Emily Butler, one of the dedicated service users from the Save MPC campaign, who has kept me in the loop since the closure was announced, sees this as the start of many changes to how this country is able to provide sexual healthcare. “Having a place of specific expertise in contraception and sexual health doesn’t fit in with the government’s ideas,” she explains, outlining a “transformative” plan they’re set to release in September which will restructure sexual healthcare clinics into one-stop-shops specialising in everything.

While that sounds like what we have already, in terms of research, it’s not at all. “They’re saying that the research teams [on a newly combined site] can work together and that if you pool the numbers, you have more people, which is surely better. But you’re talking about people who are working in completely different areas. This way, you’re going to lose expertise that has taken nearly five decades to build up.”

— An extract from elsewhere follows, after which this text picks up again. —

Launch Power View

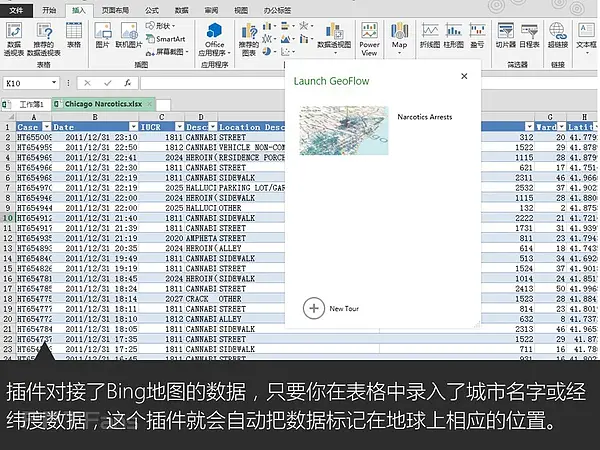click(x=369, y=35)
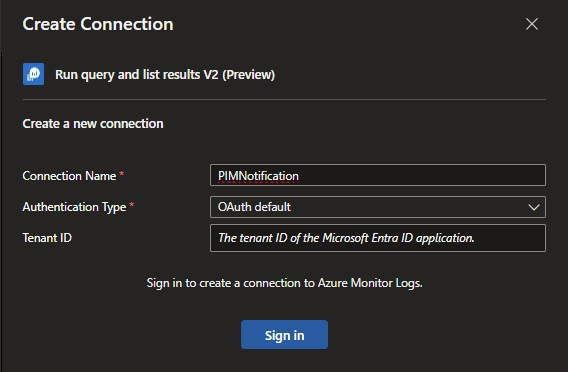Select the OAuth default value text
Viewport: 568px width, 372px height.
254,207
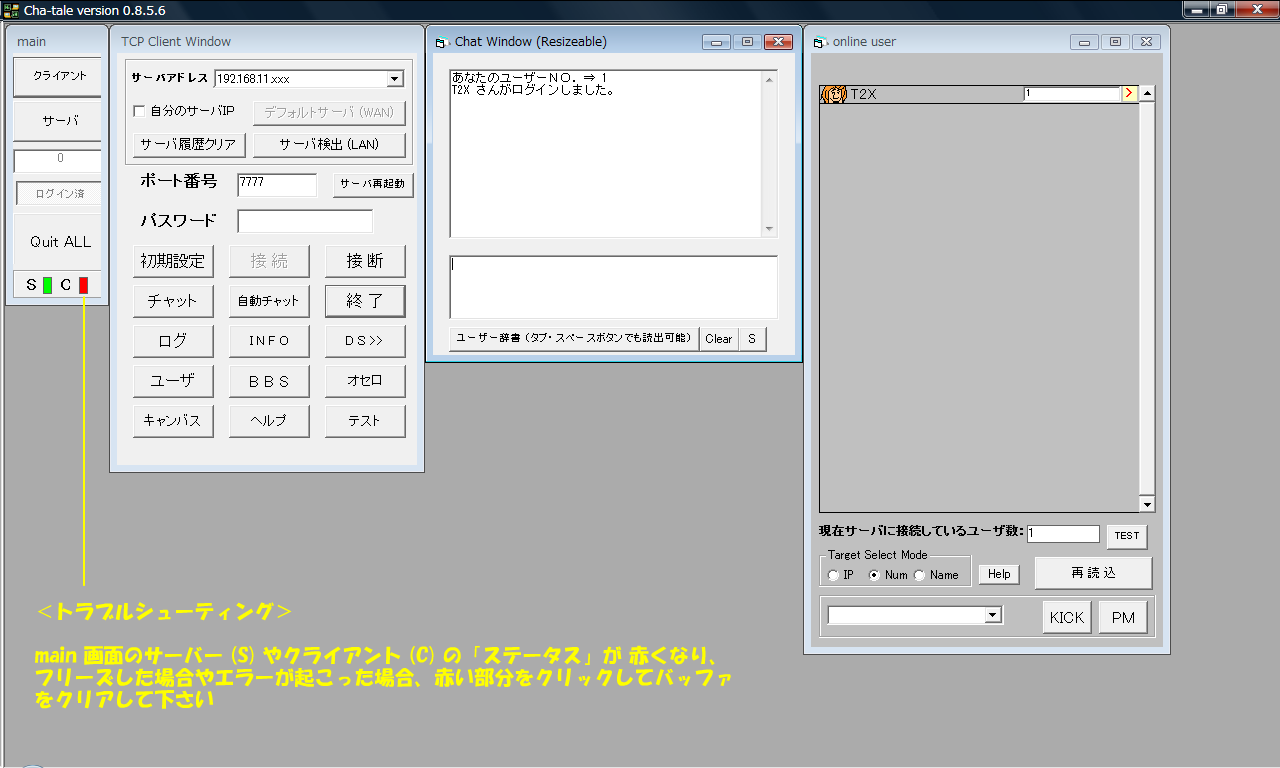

What we’re experiencing is a decided attack on our sexual freedom, and specifically in the case of the MPC, an attack on research into female contraception and safety.

Even if you ignore the importance of research, the physical loss of centres will add to an increasingly unsafe situation. Across the country, women are already demonstrating a frustration over accessibility, with a growing number buying emergency contraceptives from unreliable sources online (including eBay). Consolidating and limiting centres will only add to the counter culture flourishing around our health service. While brilliant new facilities continue to fight for funding from local councils nationwide, fears that contraception will begin to be prescribed “on the basis of financial viability, postcode lottery, and policy directivesas The Telegraph put it – paint a rather more bleak picture of our prospective sexual liberty.

The key point to bear in mind is that the closure of one outstanding sexual health centre in the capital is not accidental, nor is it mourned by the government. The image they’re keen to push is that they’re consolidating services as a way of expanding them – deheading a rosebush to make way for more flowers. But there are very few flowers blooming in the future of the NHS, just a bit more freeing up of central London real estate (this is what happened last time the centre was moved.)

What we’re experiencing is a decided attack on our sexual freedom, and specifically in the case of the MPC, an attack on research into female contraception and safety. What do you call a society without free, modern, accessible healthcare for women? Let’s never find out.